EXTRACT TO READ>
------------------------

This is something I am passionate about not only because my kids’ schools here are failing, but because I have a friend, a woman, who runs a large school in Pakistan. I won’t name her, the city, or school for safety reasons.
We met five years ago when she contacted me about permission to use a peace fable I’d written to combat terrorism, “The Mouse and the Light” as a project with her students. They were turning it into the school play after reading it on MidEastWeb where it was posted by a fan in English, Arabic, and other languages spoken in the Middle East.
We became friends and she’s kept me in the Facebook loop as she struggles to keep her students from being snatched by Taliban forces looking for little soldiers as they try and make their way to the classroom.

------------------------

COLLECTED DATA>
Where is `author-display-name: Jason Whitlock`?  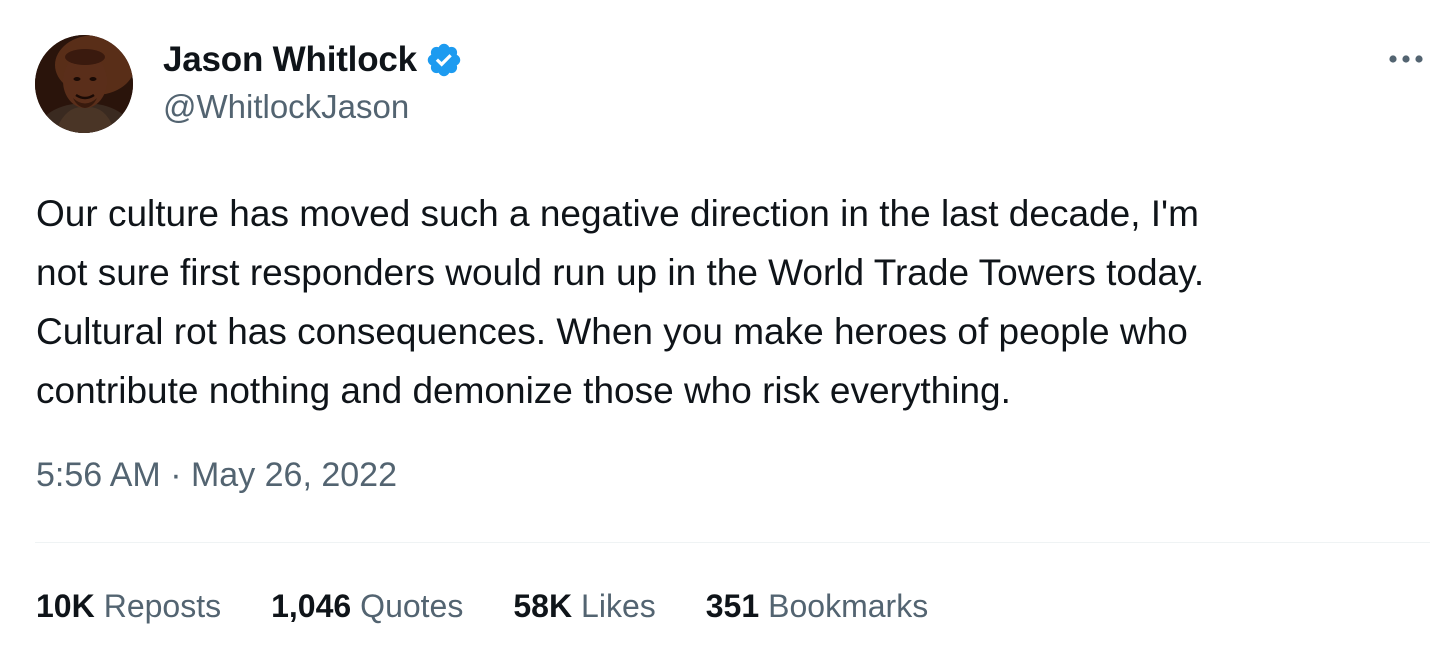
author-display-name: Jason Whitlock is located at coordinates (290, 60).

------------------------

PROBLEM DETAILS>
Continue the passage about the friend who runs a school in Pakistan, picking up right after its final sentence.

REPLY TO THE EXERCISE>
Over the years her students have written letters to mine detailing their love of learning. I think their passion for education began with their parents and teachers, but was intensified by all the days their school had to close due to terrorism.
Malala’s story has given me a clear picture of what my friend has had to live with as an educator.
"Exactly 12 months ago, Malala Yousafzai was in the back of an open truck on the way home from school when a Taliban gunman asked for her by name and shot her in the head," according to The Telegraph of London.
Malala is the youngest ever to be nominated for the Nobel Peace Prize, for her efforts to bring attention to the struggle for women's rights in her homeland.